### TEKS BACAAN:

________________

Blusukan dan masuk ke dalam gorong-gorong merupakan suatu hal yang telah melekat pada diri Joko Widodo (Jokowi). Hal itu tak dapat dipungkiri. Sebanyak apa pun tokoh politik melakukan hal yang serupa, orang pasti akan menilai hal tersebut meniru-niru Jokowi.
Bahkan saat anak dari darah daging Jokowi (Gibran Rakabuming Raka) melakukan hal serupa, orang tetap saja menilai yang dilakukan Gibran tak lebih dari sekedar meniru dan mengharapkan berkah kepopuleran yang sama dengan Jokowi. Ya, blusukan dan masuk gorong-gorong telah menjadi self branding yang melekat kuat dalam diri Jokowi.
Blusukan dan masuk ke dalam gorong-gorong menjadi popoler saat Jokowi hendak meretas kursi DKI satu. Hal tersebut terus dipertahankannya hingga hendak maju di Pilpres 2014. Dengan aksi ini, Jokowi meraih simpati masyarakat luas. Jokowi dianggap pemimpin yang menjadi bagian dari representasi rakyat kebanyakan kala itu.
Namun itu dulu, kini beda cerita. Dalam penulusuran di Google, terakhir kali Jokowi masuk ke gorong-gorong itu pada tahun 2013. Belakangan Jokowi lebih senang dengan mainan mahal yang identik dengan orang kaya. Mulai dari berwisata dengan anak cucu ke pusat perbelanjaan mewah (mall), berolahraga basket, bermain sepeda motor customs, berburu sneakers, dan lain-lain. Jadi sangat wajar, Jokowi yang berubah 180 derajat itu kini kerap bertentangan dengan kehendak rakyat kebanyakan.

________________

Data penentuan koordinat piksel
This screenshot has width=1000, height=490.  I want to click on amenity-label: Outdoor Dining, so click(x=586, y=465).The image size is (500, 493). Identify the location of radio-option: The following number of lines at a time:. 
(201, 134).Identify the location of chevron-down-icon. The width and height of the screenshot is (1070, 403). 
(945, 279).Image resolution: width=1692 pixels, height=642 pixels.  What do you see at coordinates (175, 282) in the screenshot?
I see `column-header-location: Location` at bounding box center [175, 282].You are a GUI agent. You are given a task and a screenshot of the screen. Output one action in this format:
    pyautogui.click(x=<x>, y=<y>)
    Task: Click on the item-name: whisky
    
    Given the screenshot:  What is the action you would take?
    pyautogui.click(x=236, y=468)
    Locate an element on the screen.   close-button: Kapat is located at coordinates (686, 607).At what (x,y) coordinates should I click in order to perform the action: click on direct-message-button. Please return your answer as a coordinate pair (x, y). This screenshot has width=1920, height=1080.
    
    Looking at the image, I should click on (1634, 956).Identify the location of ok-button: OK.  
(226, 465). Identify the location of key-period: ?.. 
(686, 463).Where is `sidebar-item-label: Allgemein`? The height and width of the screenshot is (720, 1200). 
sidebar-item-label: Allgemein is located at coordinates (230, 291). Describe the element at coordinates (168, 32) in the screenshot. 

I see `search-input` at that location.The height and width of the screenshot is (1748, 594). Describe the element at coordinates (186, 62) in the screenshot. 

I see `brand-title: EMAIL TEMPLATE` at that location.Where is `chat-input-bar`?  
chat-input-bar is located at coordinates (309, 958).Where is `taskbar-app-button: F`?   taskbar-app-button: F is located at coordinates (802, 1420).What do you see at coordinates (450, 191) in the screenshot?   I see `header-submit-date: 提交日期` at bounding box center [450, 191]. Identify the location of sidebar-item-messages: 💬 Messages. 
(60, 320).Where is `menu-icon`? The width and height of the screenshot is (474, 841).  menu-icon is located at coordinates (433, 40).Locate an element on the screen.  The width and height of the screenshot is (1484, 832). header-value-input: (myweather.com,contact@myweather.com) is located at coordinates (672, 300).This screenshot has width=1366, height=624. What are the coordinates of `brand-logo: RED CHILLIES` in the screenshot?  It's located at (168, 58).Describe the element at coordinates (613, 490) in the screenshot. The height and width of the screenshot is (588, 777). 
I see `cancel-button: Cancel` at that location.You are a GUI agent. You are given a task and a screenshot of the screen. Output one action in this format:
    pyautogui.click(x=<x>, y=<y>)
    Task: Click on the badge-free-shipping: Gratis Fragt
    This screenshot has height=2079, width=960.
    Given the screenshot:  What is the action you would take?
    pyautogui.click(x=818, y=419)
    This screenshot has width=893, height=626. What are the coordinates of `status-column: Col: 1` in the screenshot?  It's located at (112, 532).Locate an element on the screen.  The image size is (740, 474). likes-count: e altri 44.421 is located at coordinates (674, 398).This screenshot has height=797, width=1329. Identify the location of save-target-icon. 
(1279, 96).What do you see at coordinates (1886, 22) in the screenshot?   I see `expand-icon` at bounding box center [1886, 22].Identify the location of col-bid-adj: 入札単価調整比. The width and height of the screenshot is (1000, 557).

________________

### KETENTUAN SOAL:
Bagaimana bunyi bagian teks tentang blusukan Jokowi, mulai dari kata-kata "Bahkan saat anak" dan berhenti setelah "dalam diri Jokowi.", jika "self branding" ditukar dengan "citra diri"?

### HASILNYA BERIKUT:
Bahkan saat anak dari darah daging Jokowi (Gibran Rakabuming Raka) melakukan hal serupa, orang tetap saja menilai yang dilakukan Gibran tak lebih dari sekedar meniru dan mengharapkan berkah kepopuleran yang sama dengan Jokowi. Ya, blusukan dan masuk gorong-gorong telah menjadi citra diri yang melekat kuat dalam diri Jokowi.